Barack Obama has not self-destructed, he's simply stated an uncomfortable truth. He's managed to back away from it without disowning it -- a skill he's used more than once in this race. And the breathless "this hurts him" message from the punditry may not pan out in at the ballot box. "Interviews with political leaders around the state Sunday indicated that the flap over his calling those people 'bitter' might have made less of an immediate, negative impact on voters than the news media focus on his words suggested," reports the Philadelphia Inquirer. I'm guessing that a lot of people took it for what it was -- the truth -- and thought it was a pretty good assessment of the current political reality.
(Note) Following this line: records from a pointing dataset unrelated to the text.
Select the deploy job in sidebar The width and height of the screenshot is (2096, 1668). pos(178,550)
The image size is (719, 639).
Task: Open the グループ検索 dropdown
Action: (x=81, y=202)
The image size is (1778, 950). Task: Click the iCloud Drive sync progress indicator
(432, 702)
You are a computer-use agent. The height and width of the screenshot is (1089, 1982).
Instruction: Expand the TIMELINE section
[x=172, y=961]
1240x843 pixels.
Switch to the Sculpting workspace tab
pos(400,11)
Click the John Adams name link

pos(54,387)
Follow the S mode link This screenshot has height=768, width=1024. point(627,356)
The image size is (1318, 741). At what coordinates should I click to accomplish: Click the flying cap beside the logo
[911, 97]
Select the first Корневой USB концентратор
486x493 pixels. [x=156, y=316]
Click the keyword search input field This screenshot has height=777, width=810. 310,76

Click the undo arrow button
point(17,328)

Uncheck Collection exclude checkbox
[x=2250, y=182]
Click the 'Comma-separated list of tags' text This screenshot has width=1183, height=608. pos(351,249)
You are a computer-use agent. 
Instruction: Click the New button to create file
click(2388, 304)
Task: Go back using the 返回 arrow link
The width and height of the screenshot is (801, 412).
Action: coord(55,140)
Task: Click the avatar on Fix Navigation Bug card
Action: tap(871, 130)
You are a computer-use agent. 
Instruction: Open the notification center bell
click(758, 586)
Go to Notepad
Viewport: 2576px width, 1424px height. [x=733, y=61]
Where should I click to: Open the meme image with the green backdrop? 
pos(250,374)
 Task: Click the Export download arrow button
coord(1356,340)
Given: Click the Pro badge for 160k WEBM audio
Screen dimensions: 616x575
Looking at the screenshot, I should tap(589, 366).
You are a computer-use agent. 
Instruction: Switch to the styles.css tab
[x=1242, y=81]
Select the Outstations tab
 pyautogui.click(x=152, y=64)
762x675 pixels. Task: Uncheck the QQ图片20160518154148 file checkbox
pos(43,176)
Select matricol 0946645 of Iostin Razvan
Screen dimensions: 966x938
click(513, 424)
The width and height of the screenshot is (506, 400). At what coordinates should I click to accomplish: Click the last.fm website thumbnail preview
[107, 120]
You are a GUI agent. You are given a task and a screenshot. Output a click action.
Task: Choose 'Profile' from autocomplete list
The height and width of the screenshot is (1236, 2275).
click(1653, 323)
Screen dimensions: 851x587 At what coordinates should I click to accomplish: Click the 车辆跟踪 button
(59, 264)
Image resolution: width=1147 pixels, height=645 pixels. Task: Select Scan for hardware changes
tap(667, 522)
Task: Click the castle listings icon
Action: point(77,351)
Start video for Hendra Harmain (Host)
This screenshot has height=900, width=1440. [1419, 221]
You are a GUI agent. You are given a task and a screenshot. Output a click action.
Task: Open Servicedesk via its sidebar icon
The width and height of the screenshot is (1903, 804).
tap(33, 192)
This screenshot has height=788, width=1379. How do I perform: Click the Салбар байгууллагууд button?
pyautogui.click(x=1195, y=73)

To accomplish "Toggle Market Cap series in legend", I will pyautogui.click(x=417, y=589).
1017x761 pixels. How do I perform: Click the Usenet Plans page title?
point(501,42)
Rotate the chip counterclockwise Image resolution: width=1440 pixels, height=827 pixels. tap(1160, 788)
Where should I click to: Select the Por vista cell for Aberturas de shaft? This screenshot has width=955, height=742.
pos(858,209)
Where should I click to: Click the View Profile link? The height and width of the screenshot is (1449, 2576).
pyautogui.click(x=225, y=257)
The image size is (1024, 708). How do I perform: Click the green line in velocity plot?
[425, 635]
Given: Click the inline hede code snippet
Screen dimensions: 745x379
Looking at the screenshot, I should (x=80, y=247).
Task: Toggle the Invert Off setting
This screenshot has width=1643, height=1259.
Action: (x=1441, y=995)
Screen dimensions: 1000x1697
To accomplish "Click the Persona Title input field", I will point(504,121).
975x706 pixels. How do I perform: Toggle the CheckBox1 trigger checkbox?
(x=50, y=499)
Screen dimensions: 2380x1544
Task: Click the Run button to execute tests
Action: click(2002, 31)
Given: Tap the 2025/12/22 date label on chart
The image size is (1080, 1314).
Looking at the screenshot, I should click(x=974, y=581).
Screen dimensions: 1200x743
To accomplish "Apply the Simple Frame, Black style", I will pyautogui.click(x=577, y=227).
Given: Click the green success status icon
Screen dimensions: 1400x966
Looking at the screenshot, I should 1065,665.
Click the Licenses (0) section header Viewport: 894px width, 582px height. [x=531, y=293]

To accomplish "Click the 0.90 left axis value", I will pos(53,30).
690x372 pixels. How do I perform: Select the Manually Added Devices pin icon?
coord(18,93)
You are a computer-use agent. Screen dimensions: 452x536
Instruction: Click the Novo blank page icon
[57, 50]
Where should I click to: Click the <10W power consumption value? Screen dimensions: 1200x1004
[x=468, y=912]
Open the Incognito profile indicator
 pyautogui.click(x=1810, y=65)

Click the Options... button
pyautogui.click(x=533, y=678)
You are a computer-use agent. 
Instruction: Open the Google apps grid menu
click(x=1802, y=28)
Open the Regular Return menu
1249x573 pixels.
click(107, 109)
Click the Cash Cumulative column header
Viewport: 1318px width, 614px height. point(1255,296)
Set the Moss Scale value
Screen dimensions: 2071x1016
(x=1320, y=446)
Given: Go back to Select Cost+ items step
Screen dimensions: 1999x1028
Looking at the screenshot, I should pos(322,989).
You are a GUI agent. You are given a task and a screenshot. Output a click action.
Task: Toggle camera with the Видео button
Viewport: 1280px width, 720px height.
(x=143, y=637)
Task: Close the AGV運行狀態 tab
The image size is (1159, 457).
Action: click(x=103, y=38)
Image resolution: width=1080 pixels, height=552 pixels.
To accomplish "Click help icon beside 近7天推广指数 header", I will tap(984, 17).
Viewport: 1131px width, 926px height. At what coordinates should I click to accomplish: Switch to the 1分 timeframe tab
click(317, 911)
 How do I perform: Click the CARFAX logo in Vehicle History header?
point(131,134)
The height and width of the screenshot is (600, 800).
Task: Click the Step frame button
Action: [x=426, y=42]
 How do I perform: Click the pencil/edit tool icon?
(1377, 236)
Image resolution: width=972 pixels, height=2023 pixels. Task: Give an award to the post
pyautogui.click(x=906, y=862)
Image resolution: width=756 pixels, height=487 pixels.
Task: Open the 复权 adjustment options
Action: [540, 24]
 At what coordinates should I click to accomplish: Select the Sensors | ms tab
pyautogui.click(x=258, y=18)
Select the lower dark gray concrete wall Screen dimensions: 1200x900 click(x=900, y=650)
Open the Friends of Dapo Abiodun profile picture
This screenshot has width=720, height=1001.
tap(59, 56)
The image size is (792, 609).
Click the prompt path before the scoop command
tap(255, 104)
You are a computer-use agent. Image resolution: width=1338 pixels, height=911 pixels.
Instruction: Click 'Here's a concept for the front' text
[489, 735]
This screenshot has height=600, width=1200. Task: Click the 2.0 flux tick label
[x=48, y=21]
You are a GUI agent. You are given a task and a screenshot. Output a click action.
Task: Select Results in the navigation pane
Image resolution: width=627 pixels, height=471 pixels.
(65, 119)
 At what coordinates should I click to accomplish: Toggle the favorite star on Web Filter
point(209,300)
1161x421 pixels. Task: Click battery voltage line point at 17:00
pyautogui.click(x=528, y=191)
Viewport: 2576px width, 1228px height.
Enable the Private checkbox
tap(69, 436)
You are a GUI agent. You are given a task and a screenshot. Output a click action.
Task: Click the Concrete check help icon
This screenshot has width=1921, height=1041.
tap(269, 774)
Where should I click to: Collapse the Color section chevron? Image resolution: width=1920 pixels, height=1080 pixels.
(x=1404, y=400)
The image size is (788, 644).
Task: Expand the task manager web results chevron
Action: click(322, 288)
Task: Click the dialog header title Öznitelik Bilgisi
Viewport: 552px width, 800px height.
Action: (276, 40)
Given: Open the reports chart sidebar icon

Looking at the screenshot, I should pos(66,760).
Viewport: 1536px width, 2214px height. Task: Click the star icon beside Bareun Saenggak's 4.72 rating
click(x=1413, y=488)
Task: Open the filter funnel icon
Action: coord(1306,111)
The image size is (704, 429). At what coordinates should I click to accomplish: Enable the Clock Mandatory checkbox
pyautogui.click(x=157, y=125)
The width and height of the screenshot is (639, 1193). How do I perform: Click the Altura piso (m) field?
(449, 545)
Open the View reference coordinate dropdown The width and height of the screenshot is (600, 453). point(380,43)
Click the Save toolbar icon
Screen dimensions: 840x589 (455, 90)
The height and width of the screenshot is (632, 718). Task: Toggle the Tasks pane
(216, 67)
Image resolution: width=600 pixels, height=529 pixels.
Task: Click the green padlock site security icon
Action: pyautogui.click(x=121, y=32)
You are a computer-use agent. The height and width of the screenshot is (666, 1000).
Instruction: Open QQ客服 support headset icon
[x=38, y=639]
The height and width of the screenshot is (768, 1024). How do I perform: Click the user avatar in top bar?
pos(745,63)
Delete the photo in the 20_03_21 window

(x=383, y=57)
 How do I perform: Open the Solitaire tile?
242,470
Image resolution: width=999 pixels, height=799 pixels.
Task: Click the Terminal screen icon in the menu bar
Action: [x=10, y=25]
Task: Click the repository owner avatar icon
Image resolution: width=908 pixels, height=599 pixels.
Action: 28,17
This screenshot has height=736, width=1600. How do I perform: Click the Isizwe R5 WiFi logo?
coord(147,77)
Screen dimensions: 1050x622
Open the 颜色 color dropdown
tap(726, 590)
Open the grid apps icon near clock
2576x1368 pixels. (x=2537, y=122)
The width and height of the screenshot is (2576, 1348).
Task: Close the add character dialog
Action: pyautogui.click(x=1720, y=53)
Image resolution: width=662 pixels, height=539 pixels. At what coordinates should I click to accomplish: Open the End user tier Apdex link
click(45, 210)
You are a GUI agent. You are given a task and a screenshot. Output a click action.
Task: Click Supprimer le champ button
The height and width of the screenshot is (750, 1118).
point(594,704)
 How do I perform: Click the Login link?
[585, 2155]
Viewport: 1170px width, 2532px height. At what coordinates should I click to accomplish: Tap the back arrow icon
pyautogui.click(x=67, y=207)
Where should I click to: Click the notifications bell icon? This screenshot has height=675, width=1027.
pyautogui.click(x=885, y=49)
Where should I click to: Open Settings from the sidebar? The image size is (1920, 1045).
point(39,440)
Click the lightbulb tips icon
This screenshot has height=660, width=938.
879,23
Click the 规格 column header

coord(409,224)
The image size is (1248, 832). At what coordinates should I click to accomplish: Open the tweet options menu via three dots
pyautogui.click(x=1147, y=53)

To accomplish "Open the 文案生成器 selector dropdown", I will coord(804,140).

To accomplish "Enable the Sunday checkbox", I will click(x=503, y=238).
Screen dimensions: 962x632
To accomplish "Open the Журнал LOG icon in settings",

What we're seeing is Clinton forced into attacking Obama from the right. He's staked out his populist appeal, so Clinton has to take him on as if she were a Republican. The problem is that she's competing in the Democratic primary, where Republican messaging goes straight to people's BS filters. She's failing because she's taking what are essentially Republican campaign strategies to Democratic voters. If there were any hope in hell of that working, all of these voters would be Republicans by now.
And rushing to the defense of the chumps isn't going to help any, either. Those people aren't going to vote for Hillary Clinton -- not in a million freakin' years. They've been trained to hate her. Those con men that Obama and Frank and even Clinton's own staffers know all about have already made sure of that.
Obama's right on this one -- there are bitter voters out there and there are chumpish voters out there. If Clinton thinks any of those voters would come vote for her in November, she's dreaming.